╔══

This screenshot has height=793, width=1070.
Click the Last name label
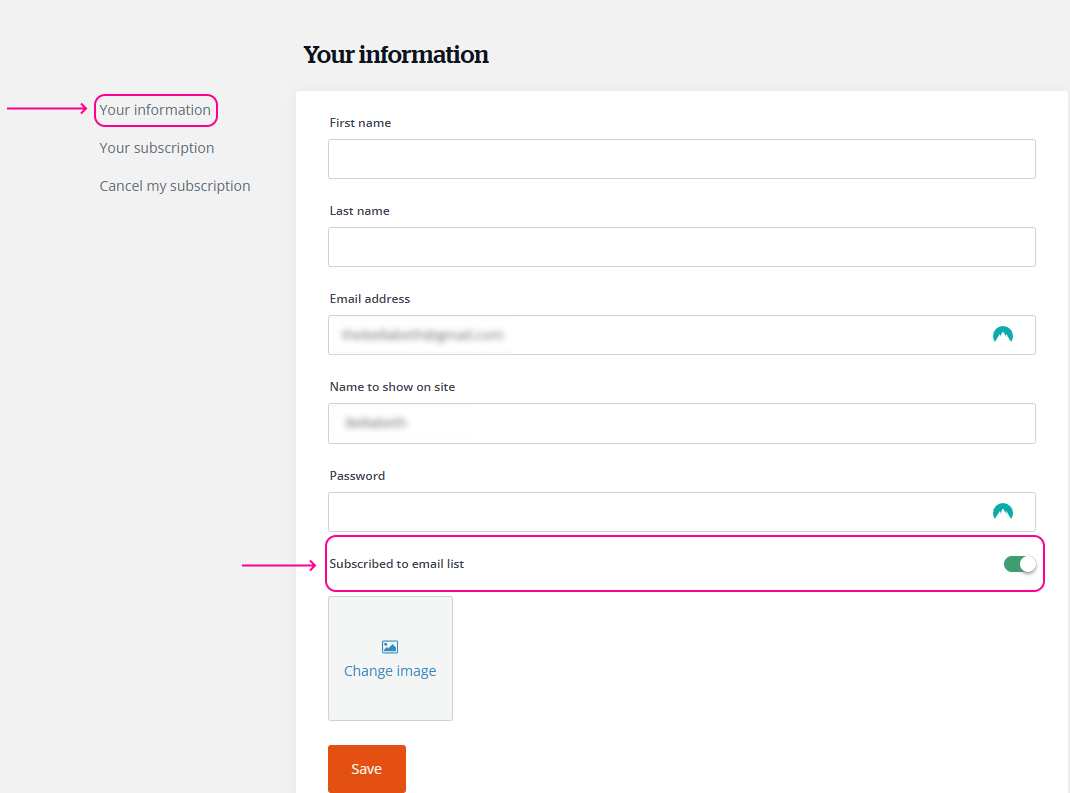[359, 211]
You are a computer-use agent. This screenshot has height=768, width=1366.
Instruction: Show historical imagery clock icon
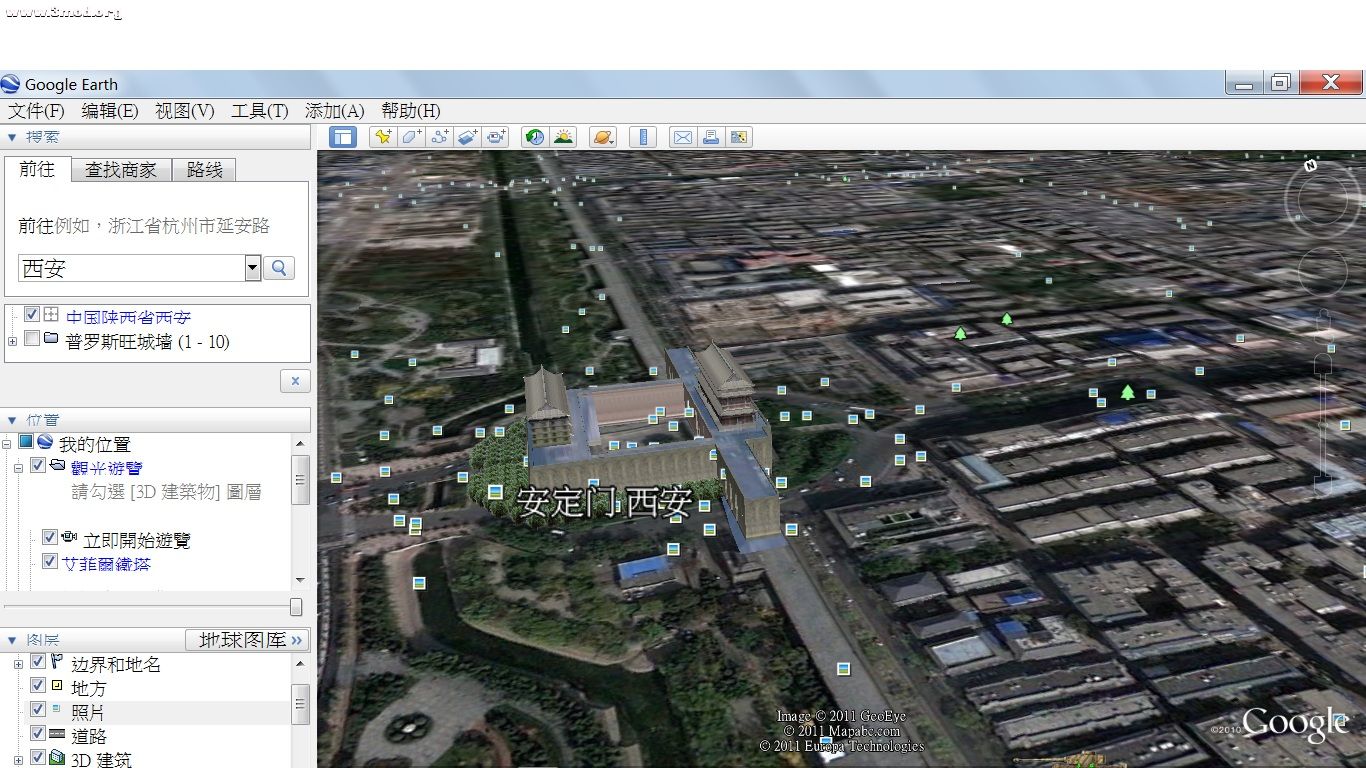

╚══

* What this task involves
Turn the data above into a JSON list of strings, one string per line, skipping blank lines and leaving out the pictures.

* Complete answer
[
  "This screenshot has height=793, width=1070.",
  "Click the Last name label",
  "[359, 211]",
  "You are a computer-use agent. This screenshot has height=768, width=1366.",
  "Instruction: Show historical imagery clock icon"
]